A month and a day after 10 people were killed inside Santa Fe High School, the school district on Tuesday held its first meeting to discuss how it might change security measures to protect students from harm in the future.
The meeting included parents, teachers, law enforcement officials and school administrators, who brainstormed about what things the district might be able to implement before the start of school next fall.
But the discussions were not witnessed by the public, after the school district announced hours before the meeting the committee would be meeting behind closed doors in the name of safety.
“The committee meetings will be open for committee members only due to the sensitive nature of the confidential strategies for student and staff safety that will be discussed,” Santa Fe ISD spokeswoman Patti Hanssard said in an email. “The very nature of improving safety and security measures ensures there are plans in place that cannot be known to the public in their entirety, because the knowledge of certain aspects of the plans will decrease the effectiveness of the overall safety and security measures.”
The district said it would send out a summary of the meeting after it concluded, but would not make school officials available for interviews about the discussions, Hanssard said.
The formation of the Santa Fe Strong Safety and Security Committee was announced on June 6 in a news release. The district said the goal of the committee would be “to evaluate and make recommendations on all aspects of school, student and staff safety.” The committee was expected to make recommendations to the Santa Fe ISD Board of Trustees sometime this summer.
The committee would discuss the use of metal detectors in schools, access to mental health services, student dress codes, monitoring social media and other topics, the district said.
Tuesday’s meeting lasted about 90 minutes inside the Santa Fe Independent School District’s Administrative Building. Most of the people who came out of the meeting declined to speak to reporters who waited outside.
One member who did stop, Jessica Hagewood, said she felt the meeting was a productive first step toward safer schools.
“It was all brainstorming,” said Hagewood, who is a parent of three Santa Fe ISD students and one-time candidate for the school board. “Nothing was off limits.”
The school district by Tuesday afternoon had not revealed all the members of the committee, but Hagewood said the group represented a diversity of opinions about school safety topics.
“There was definitely differing opinions,” she said. “Not that we all argued or anything like that, it was more brainstorming. But there are differing opinions.”
The closed meeting continues a policy of mostly silence from the school district since the shooting. After holding two press conferences in the days immediately after the shooting, the district resorted to using a website to solicit and answer media questions.
The district also prohibited media from attending the high school’s graduation ceremony.
School board President J.R. “Rusty” Norman has not returned phone calls left at his home number — which is listed on the school district’s website — seeking comments on the school shooting. School district Superintendent Leigh Wall declined to speak to reporters after leaving the meeting Tuesday.
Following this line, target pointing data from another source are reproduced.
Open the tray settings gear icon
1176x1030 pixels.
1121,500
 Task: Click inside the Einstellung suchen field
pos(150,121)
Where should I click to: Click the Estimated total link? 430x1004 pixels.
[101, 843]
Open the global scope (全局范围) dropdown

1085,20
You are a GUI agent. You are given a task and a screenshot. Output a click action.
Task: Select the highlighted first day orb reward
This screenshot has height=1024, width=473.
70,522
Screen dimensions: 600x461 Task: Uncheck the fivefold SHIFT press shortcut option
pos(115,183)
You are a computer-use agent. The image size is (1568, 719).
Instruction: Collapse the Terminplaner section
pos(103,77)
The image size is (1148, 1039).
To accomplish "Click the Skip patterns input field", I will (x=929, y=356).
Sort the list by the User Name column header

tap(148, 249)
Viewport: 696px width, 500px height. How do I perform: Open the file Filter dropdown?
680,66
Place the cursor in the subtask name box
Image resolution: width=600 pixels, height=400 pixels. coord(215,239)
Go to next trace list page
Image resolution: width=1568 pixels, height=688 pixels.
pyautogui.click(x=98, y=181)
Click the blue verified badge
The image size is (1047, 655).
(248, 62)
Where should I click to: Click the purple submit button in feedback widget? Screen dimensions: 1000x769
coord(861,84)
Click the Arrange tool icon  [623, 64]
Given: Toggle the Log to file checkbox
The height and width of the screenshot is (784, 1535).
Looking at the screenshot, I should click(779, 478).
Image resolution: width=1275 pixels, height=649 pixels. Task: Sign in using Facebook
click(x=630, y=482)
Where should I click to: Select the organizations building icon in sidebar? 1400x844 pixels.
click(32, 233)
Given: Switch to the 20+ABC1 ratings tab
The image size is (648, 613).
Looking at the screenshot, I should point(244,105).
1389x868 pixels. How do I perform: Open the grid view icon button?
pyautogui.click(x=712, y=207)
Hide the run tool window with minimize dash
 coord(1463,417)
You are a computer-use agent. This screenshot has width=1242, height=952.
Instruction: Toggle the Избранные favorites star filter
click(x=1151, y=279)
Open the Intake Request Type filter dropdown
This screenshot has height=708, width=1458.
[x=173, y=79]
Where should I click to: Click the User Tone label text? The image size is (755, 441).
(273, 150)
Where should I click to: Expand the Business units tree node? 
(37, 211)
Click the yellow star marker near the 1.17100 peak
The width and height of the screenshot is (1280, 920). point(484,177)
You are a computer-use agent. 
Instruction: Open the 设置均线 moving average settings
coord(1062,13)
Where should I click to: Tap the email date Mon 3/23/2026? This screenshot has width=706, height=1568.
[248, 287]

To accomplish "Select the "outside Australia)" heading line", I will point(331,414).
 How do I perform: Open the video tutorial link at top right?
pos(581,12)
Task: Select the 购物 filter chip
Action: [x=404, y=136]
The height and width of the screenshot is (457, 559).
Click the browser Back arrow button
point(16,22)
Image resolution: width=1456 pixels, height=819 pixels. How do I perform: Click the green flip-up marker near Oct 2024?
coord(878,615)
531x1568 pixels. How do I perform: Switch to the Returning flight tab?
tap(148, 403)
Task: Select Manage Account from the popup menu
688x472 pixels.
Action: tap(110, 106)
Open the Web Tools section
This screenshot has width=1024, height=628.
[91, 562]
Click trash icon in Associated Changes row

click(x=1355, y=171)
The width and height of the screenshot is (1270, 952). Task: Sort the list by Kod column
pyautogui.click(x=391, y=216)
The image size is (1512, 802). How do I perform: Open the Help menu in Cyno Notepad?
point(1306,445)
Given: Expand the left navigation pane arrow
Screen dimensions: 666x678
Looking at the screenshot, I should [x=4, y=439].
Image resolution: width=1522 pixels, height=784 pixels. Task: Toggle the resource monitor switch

Santa Fe is not the only school district to create a community committee to talk about school safety. Both the Clear Creek and Galveston independent school districts have similar committees. The meetings in those cities are open to the public.
Because it is an advisory committee, Santa Fe’s meeting likely doesn’t violate Texas open meeting laws, which state that boards that make binding policy decisions must be open and accessible to the public, including the media.
“This is not a situation where the committee will make final decisions for the district or where the board will later be asked to rubber stamp recommendations,” Hanssard said.
But Hagewood believed the committee’s work would be thorough enough that the school board will be compelled to pass whatever the committee recommends, she said.
“Any recommendations the committee comes up with will be the blood-sweat-tears recommendation,” she said. The board not ratifying the recommendation isn’t even a question, she said.